Published in final edited form as: Mol Cell. 2016 Oct 20;64(2):388–404. doi: 10.1016/j.molcel.2016.09.017

Figure 4. The absence of FANCD2 protein affects the replication program of CFS-FRA16D in lymphoblasts but not in fibroblasts.

Figure 4

(A) Locus map of the RR1-PmeI and R3-SbfI segments. The FISH probes that identify the segment are labeled in blue.

(B–C) Top; Locus map of PmeI digested RR1 segment. Middle; Aligned photomicrograph images of labeled DNA molecules from (B) Non-affected-F (IMR90 fibroblast), (C) FANCD2−/−-F-1 (PD20) patient fibroblasts. The yellow arrows indicate the sites along the molecules where the IdU transitioned to CldU. The molecules are arranged as in Fig. 2. Bottom; The percentage of molecules incorporating IdU (red) is represented as a histogram.

(D–E) Top; Locus map of SbfI digested R3 segment. Middle; Aligned photomicrograph images of labeled DNA molecules from (D) Non-affected-F (IMR90 fibroblast), (E) FANCD2−/−-F-1 (PD20) patient fibroblasts.

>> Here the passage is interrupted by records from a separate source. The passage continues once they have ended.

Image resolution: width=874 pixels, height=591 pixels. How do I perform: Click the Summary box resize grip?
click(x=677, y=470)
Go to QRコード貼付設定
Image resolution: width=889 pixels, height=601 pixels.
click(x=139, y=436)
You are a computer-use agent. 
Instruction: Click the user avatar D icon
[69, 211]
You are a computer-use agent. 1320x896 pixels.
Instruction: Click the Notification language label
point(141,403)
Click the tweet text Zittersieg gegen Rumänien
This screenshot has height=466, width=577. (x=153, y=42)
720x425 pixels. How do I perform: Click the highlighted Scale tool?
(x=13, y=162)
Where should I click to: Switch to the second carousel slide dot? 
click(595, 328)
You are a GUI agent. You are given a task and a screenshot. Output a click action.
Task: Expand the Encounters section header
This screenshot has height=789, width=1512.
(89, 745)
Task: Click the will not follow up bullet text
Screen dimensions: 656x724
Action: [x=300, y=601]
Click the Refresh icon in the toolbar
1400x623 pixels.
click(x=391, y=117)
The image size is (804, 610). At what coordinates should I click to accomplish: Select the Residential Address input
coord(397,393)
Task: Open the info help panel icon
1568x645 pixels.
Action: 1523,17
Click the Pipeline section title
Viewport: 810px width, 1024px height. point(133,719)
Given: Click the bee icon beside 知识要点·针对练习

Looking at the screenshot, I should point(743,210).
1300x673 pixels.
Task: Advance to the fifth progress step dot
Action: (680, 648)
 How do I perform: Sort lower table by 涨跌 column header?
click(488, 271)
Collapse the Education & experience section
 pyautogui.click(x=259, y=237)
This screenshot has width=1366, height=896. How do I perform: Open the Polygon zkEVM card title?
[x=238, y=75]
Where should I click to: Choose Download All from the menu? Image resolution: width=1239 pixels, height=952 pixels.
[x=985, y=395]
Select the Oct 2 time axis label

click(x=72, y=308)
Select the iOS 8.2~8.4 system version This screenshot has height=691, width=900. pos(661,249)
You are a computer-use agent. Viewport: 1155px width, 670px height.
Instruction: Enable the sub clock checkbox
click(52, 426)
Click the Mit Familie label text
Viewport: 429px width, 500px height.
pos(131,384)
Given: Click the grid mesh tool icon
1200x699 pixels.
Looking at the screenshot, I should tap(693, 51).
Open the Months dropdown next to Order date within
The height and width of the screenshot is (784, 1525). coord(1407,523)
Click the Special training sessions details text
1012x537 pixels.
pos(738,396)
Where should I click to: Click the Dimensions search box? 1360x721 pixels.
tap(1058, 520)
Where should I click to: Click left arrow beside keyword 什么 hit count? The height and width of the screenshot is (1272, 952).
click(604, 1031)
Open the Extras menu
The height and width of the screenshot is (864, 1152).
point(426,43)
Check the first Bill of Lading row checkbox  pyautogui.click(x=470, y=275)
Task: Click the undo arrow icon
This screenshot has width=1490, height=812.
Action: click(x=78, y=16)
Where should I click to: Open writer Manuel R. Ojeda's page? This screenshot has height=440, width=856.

(F–G) Top; Locus map of the RR1 region. Bottom; The percentage of molecules with replication forks at each 10 kb interval of RR1 (quantification of molecules shown in Fig. 4B–C) in (F) Non-affected-F (IMR90 fibroblast), (G) FANCD2−/−-F-1 (PD20) patient fibroblasts. Black arrows denote the most prominent pause peaks and correspond to the white ovals in the SMARD profile.